TASK INSTRUCTIONS ->
Pictures must not appear in the copy. Restate exactly the lines below from the one with "You are a GUI" through the one with "[Veranstaltung teilen auf Facebook]", inclusive.

*** Begin section ***

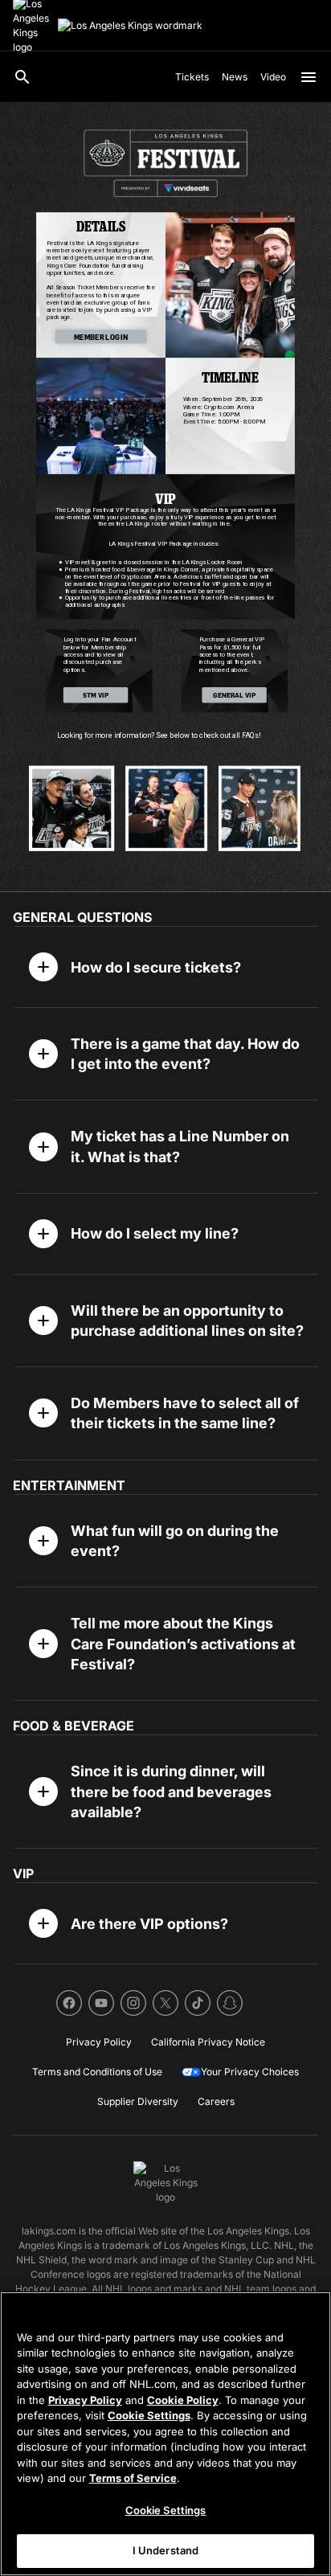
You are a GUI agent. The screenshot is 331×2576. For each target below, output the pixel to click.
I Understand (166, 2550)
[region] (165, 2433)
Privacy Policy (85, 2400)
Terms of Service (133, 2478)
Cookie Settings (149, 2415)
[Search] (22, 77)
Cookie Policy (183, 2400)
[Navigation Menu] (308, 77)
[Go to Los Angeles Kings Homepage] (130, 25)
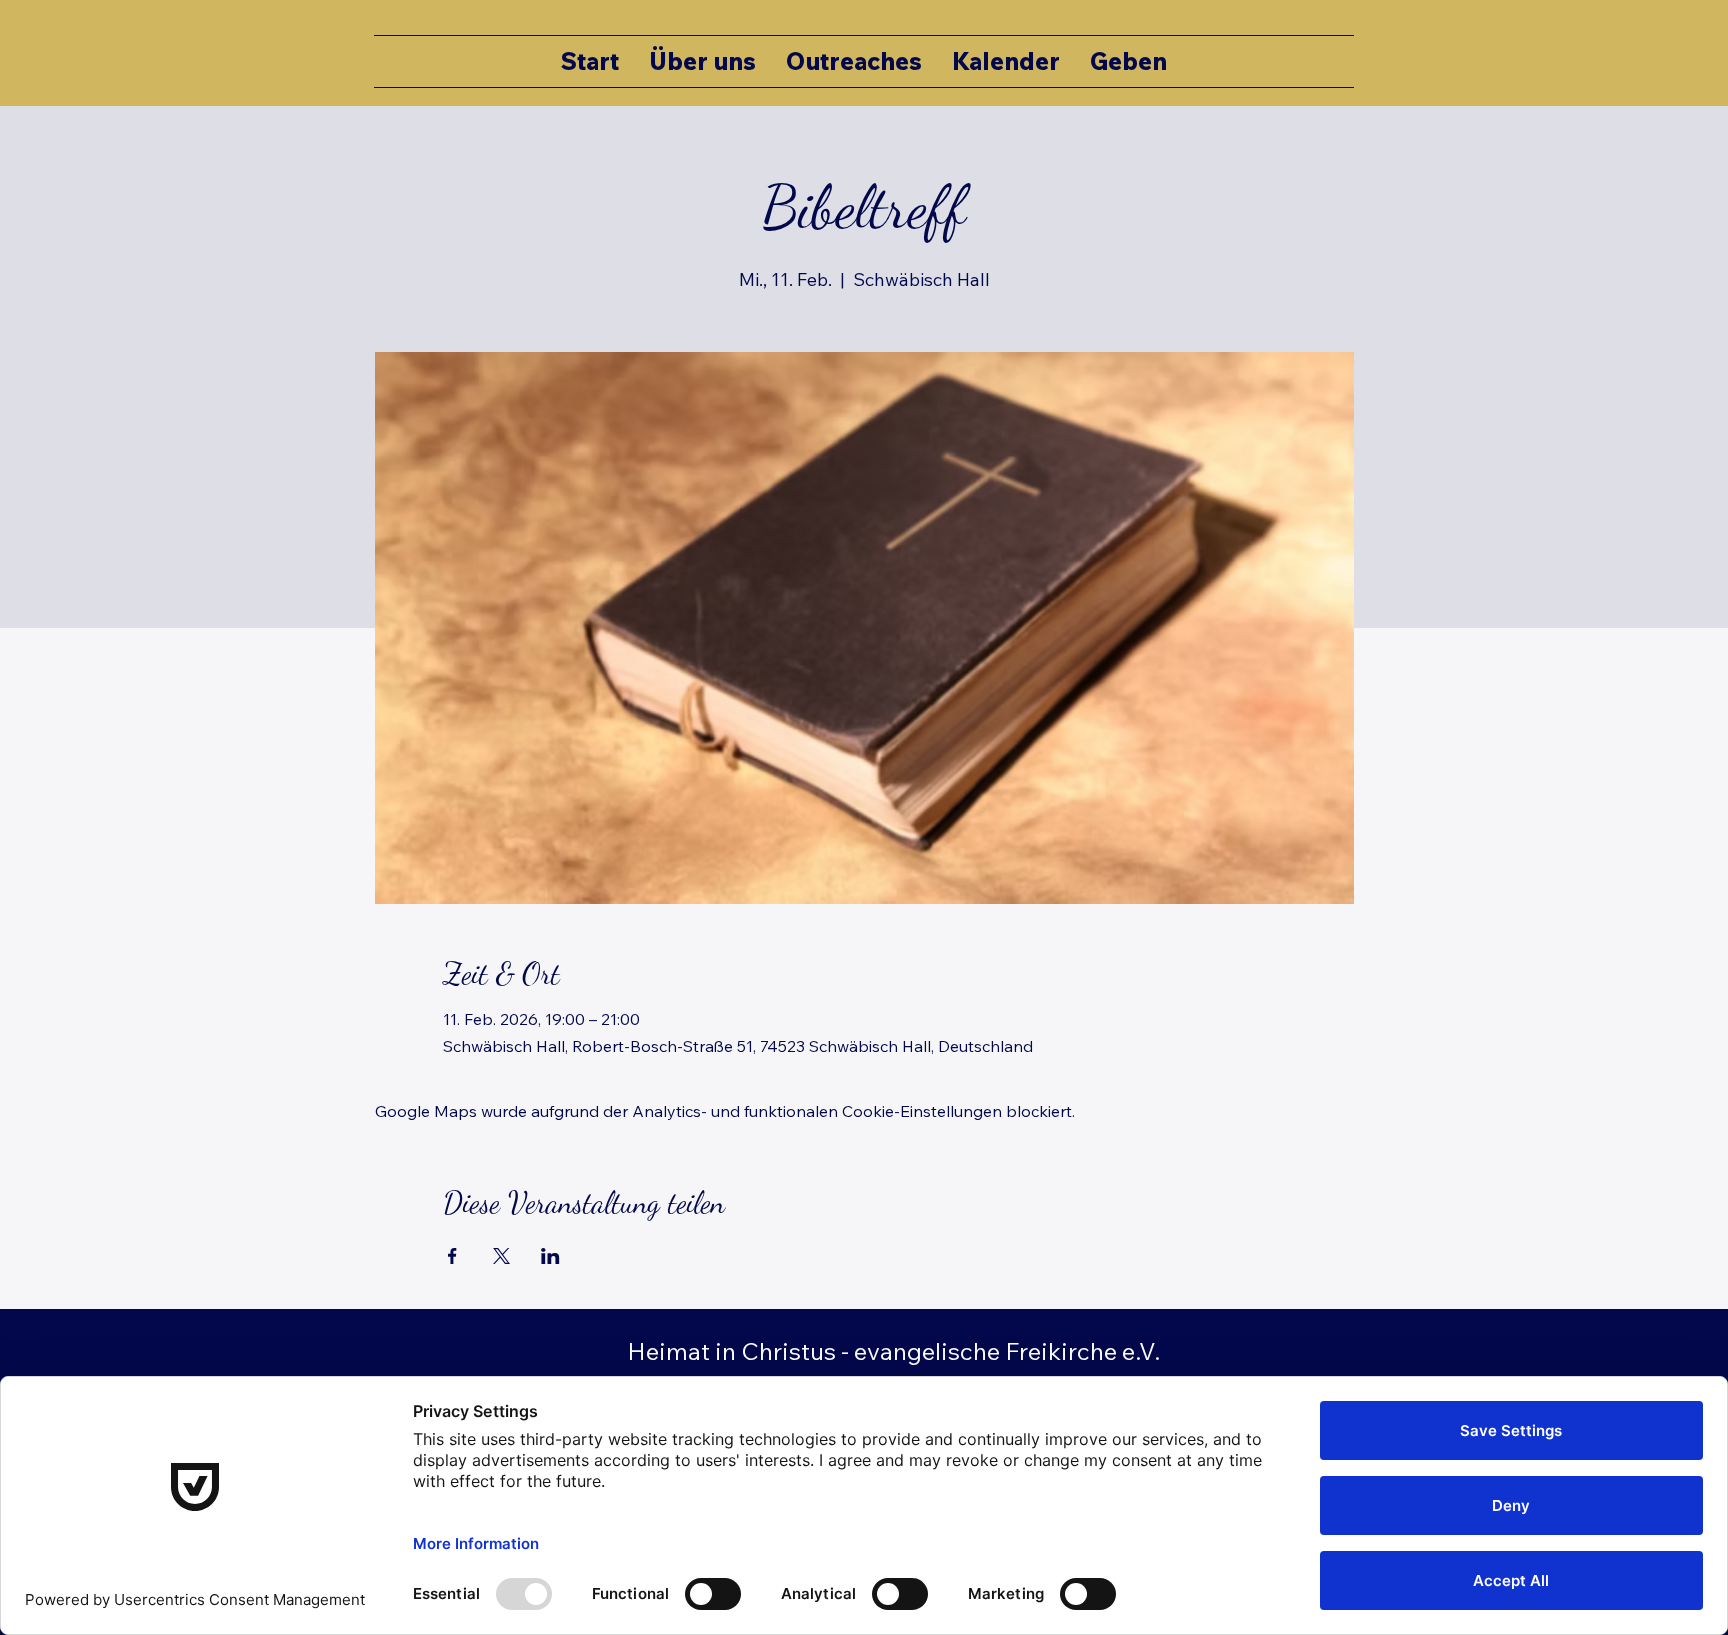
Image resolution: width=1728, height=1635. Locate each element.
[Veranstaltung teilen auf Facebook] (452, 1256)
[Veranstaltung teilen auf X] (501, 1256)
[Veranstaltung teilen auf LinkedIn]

*** End section ***
*** Begin section ***

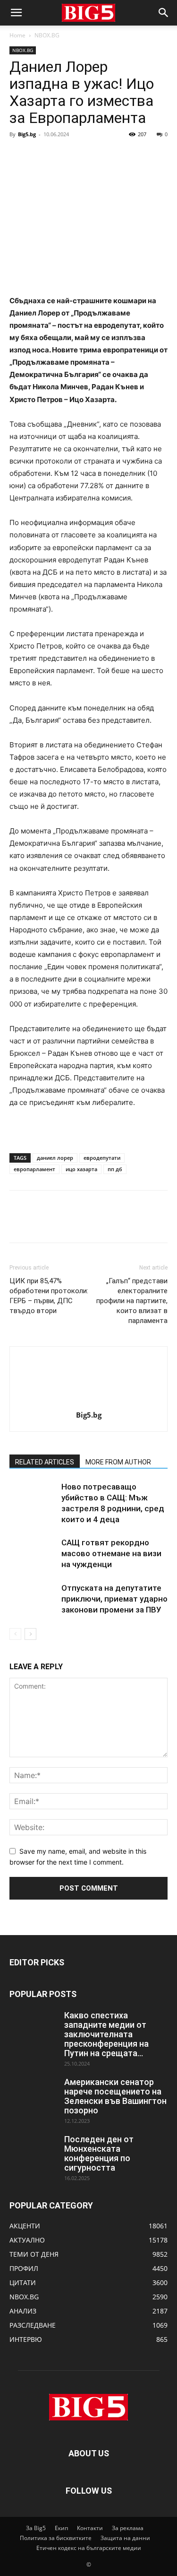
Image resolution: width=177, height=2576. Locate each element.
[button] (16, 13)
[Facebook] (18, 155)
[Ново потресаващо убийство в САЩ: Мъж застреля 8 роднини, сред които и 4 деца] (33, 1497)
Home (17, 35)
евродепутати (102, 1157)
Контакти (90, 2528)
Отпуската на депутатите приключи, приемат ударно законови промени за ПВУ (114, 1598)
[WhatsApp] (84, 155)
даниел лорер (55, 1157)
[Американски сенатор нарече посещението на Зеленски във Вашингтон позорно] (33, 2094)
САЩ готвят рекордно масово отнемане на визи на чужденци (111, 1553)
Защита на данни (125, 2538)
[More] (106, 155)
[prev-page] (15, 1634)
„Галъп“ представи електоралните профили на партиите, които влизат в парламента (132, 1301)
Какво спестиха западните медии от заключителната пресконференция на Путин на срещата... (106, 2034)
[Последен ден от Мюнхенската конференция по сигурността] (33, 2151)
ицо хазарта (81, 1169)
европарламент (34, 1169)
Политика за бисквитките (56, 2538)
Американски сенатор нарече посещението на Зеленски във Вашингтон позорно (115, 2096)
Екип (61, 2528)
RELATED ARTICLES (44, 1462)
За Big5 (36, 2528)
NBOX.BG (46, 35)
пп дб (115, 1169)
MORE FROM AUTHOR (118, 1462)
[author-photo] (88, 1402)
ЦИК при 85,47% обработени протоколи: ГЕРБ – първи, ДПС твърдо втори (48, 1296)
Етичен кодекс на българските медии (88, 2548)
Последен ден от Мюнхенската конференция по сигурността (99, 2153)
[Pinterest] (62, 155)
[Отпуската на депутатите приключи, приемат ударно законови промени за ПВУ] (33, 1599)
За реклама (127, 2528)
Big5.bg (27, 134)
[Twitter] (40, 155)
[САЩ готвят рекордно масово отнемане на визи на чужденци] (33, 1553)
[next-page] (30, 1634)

*** End section ***

RESPONSE FOR THIS EXERCISE ->
You are a GUI agent. The screenshot is 331×2576. For each target below, output the pixel to click.
I Understand (166, 2550)
[region] (165, 2433)
Privacy Policy (85, 2400)
Terms of Service (133, 2478)
Cookie Settings (149, 2415)
[Search] (22, 77)
Cookie Policy (183, 2400)
[Navigation Menu] (308, 77)
[Go to Los Angeles Kings Homepage] (130, 25)
Image resolution: width=1728, height=1635. Locate each element.
[Veranstaltung teilen auf Facebook] (452, 1256)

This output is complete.